By Karen Ellis. On a recent trip to London, I relied on the infamous tube to get around. But the last day, I opted not to haul my heavy suitcase onto the tube and instead hailed a taxi to the Eurostar station. En route, a conversation with my gregarious driver ensued about how one becomes a cab driver in London. The answer – via an ‘examination’ called The London Knowledge.
If one chooses to become a cabbie in London your first task is to learn all the streets, monuments, statues and places of interest within a six mile radius of Charring Cross Station. By learn, I mean memorize. Next, figure out the shortest, quickest routes from point A to point B. This process takes approximately two to four years, all the while you take tests, written and oral to ensure you are up to the challenge, because navigation devices are not permitted. The failure and drop out rate is huge.

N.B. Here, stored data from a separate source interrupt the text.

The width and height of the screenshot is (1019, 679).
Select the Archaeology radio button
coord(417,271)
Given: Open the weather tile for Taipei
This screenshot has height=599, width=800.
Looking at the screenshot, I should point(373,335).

Naturally, since all roads lead back to Pilates in some way for me, this made me think about the process of becoming a Pilates Teacher. If it takes two to four years to know the streets of London, how long might it take to comprehend Pilates as is relates to the human body? Further, to read movement and use Pilates to optimally progress a body from its relative point A to B – and places of interest along the way – (given that the A to B in a client might be complex, multi layered, not to mention changeable). And do this really well? I submit it takes a bloody long time.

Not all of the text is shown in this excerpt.